I might take someone up on the offer of a bird’s life. I suppose I’d take the offer of nearly any animal’s life. Who wouldn’t, really? The most prevalent reason is the lack of responsibility. Who wouldn’t want to fly around above the earth you live off of? No bills or telemarketers! No drama or expectations. Only instinct! You still get to enjoy things like fast food. How many times have you sat outside a fast food restaurant and watched birds eat dropped fries and hamburgers?
I’d be a smart bird though. You would not find me flying around any freeways or abandoned trucks. I’d be very careful around houses and windexed windows. So don’t worry about any of that or anything.
I’d spend a lot of my days atop things humans could never just hang out on. I’d spend a lot of time taking advantage of my new ability to be scared of no height. I’d also take advantage of the amazing ability to sit on an electrical wire. I would sit there and make fun of the humans below at the outdoor Starbucks table wishing they could do what I do.
Of course I would want some liberties that birds do not actually get. Like I want to be a sort of Disney/Pixar bird. No! I just want to speak English. At least give me that. If I am going to live like as a bird, you have to give me something. That would make the taunting that much easier.
I cannot wait to fly south when it gets too hot or cold here…or there…or there. Its the cheapest airfare I’ll ever have. Its not that tiring either. Even chubby birds fly great distances. Regardless, if I got tired I can could pull over at the next watering hole or fast food joint…like I do now.
I think I would also find some homeless man in Chicago and land on his shoulder to be his best friend…one of his only friends. We would talk for hours upon hours every day all day. Of course, people would think he was crazy when he told them his bird talked to him…in perfect English, but people thought he was crazy before he ever met me anyway. Of course, there would be one time he says to someone, “Look! I’ll prove it. Say something, PC.” Then I’d cock my head, look at him in the eye, and just squawk like a dumb bird. Its a little joke my buddy and I would do. Its hilarious really! We’d both laugh, and he’d say, “My bird doesn’t talk, man! You’re crazy!” We’d both get it.
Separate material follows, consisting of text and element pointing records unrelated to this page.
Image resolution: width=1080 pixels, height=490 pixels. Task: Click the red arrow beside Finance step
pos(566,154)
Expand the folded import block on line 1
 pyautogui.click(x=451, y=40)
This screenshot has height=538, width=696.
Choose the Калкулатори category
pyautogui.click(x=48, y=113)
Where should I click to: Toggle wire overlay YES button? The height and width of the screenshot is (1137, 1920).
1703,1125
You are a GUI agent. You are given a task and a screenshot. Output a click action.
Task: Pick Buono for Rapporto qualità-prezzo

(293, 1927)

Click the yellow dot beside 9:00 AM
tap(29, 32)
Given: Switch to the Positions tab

I’d be one of those birds that get caught in an airport terminal or large department store. Except, I think I’d sneak my way into much nicer and more useful places. I’d sneak into movie theaters and Broadway playhouses. Free movies for the rest of my life. I’d watch all the Broadway plays…like Cats…the irony alone of humans acting like animals would be hilarious. I would set up in the rafters laughing like a human, and no one would ever expect the little bird to be the one causing such an interruption.